Business – Why Small Companies Are Better at Customer Service

Anthony T Jan

Many of my posts have focused on big company lessons for smaller, high-growth, entrepreneurial companies. But two recent experiences reminded me that sometimes big businesses need to look more carefully at what the little guy is doing. I believe that a small business is likely to deliver better customer service than a large company because of its innate common sense and understanding of the power of empathy.

Here are two personal examples of outstanding customer service: one outstandingly great and the other outstandingly bad.

I’ll start with the bad. Last year, on the day we were hosting a dinner party planned months in advance, I received an urgent call at the office that two men with a police officer had entered our home (by picking our lock) and proceeded to go into our basement to shut off and lock our gas. No warrant, no explanation. After calling our large national utility provider and waiting for a live rep to replace the automated “Silicon Sally,” I was told that we had not paid our bills. After another hour on the phone, I learned that the new post-merger parent company servicing our gas line had been sending our bills to a street with the same name in another town. We were responsible for the bills, even if we did not receive them.

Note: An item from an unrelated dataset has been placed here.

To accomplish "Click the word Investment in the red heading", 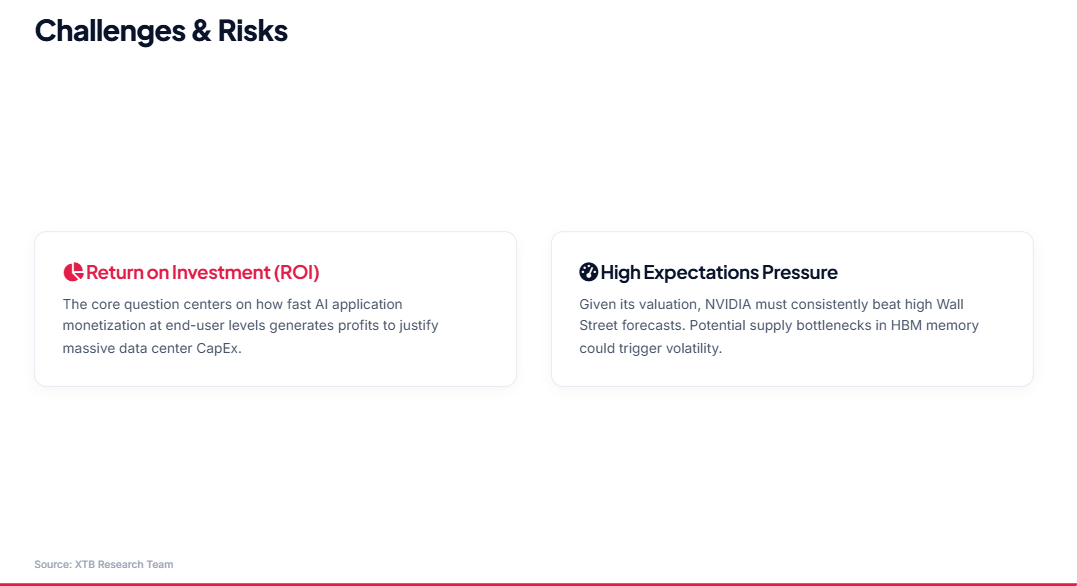I will [x=220, y=272].
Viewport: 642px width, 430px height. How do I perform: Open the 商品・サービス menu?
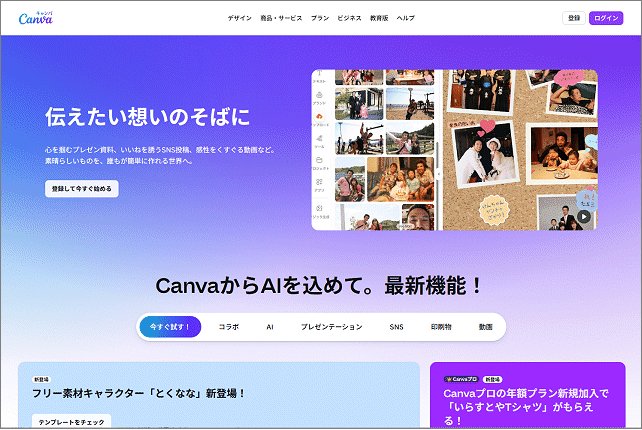(x=280, y=18)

I asked for the amount due and things went from bad to worse. I could no longer pay over the phone and could not pay online because my account was viewed as delinquent. Exasperated, I arranged for a money order and went to the service location only to be told that they could not take a money order for that large an amount. I would need to come back with cash. When I returned, it was late afternoon and no one was available to turn the gas back on. When I pleaded that we were hosting a dinner event and needed the gas to cook, I was told that that was why I should have paid my bills on time.

Contrast that to a local party supply company that delivered our china and glass rentals for a different event. An hour before the guests arrived, I realized that plates and glasses lay broken in several crates. When I called the company, they did not question the fact that they were broken, but apologized and offered to immediately send replacements. When I said that the timing was too tight and so we would make do, one of the owners came to the phone to apologize again. About 30 minutes later, I received a call on my cell. It was an employee from the rental company saying that he arrived with replacements but did not want to ring the bell and cause any distractions. The next business day, I received another message from the owner apologizing for the stress and inconvenience and letting me know that I would not be charged for any of the rentals.

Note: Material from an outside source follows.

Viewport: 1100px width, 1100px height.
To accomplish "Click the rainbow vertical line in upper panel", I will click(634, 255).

The key difference in these experiences is the common sense and empathy of the small local company. Too much customer service — especially in large companies — has devolved to standard operating procedures and scripted answers delivered with artificial calmness. To an upset customer, these automated responses often seem inappropriate or absurd. When I interviewed my friend Mehmet Oz in a prior post, he said that the opposite of anger is not calmness but empathy. While I appreciate the challenges of cost-effectively scaling customer service, empathy training might help service employees calm angry customers more effectively, increasing their long-term loyalty, and perhaps even changing them into referring fans.

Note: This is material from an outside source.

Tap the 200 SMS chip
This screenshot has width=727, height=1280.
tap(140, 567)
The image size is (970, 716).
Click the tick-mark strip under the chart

Of course there are examples of large companies with high-touch customer service, such as the well-documented case of Nordstrom. My guess, though, is that Nordstrom and other big companies known for excellent customer service have studied more best practices from small firms than from large ones.

For my money, the two best customer-service practices are sincere empathy over indifferent calmness and common sense over standard operating procedure. These two simple guiding principles remind us how easy it can be to transform the customer experience, and how unfortunate it is that more businesses have not done so.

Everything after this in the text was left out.